EXCERPTED DATA: Begin
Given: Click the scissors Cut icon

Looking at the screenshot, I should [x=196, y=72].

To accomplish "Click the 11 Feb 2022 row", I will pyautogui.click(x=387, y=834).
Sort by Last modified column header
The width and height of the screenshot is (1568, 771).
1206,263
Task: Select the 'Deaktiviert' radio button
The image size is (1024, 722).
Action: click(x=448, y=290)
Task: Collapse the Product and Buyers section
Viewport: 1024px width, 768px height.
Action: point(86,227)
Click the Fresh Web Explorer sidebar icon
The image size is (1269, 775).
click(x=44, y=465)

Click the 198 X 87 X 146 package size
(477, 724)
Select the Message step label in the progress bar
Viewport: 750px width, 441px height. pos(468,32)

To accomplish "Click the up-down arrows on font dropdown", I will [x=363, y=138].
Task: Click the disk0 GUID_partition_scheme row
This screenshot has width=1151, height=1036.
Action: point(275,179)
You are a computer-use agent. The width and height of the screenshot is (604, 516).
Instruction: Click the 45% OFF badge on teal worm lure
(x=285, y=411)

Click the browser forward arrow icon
EXCERPTED DATA: End
◆ **TASK OBJECTIVE**
Lines before the one containing "Task: Select the 'Deaktiviert' radio button" are not wanted; please set down that line and every line after it through the end of the material, exactly.

◆ **TASK SOLUTION**
Task: Select the 'Deaktiviert' radio button
The image size is (1024, 722).
Action: click(x=448, y=290)
Task: Collapse the Product and Buyers section
Viewport: 1024px width, 768px height.
Action: point(86,227)
Click the Fresh Web Explorer sidebar icon
The image size is (1269, 775).
click(x=44, y=465)

Click the 198 X 87 X 146 package size
(477, 724)
Select the Message step label in the progress bar
Viewport: 750px width, 441px height. pos(468,32)

To accomplish "Click the up-down arrows on font dropdown", I will [x=363, y=138].
Task: Click the disk0 GUID_partition_scheme row
This screenshot has width=1151, height=1036.
Action: point(275,179)
You are a computer-use agent. The width and height of the screenshot is (604, 516).
Instruction: Click the 45% OFF badge on teal worm lure
(x=285, y=411)

Click the browser forward arrow icon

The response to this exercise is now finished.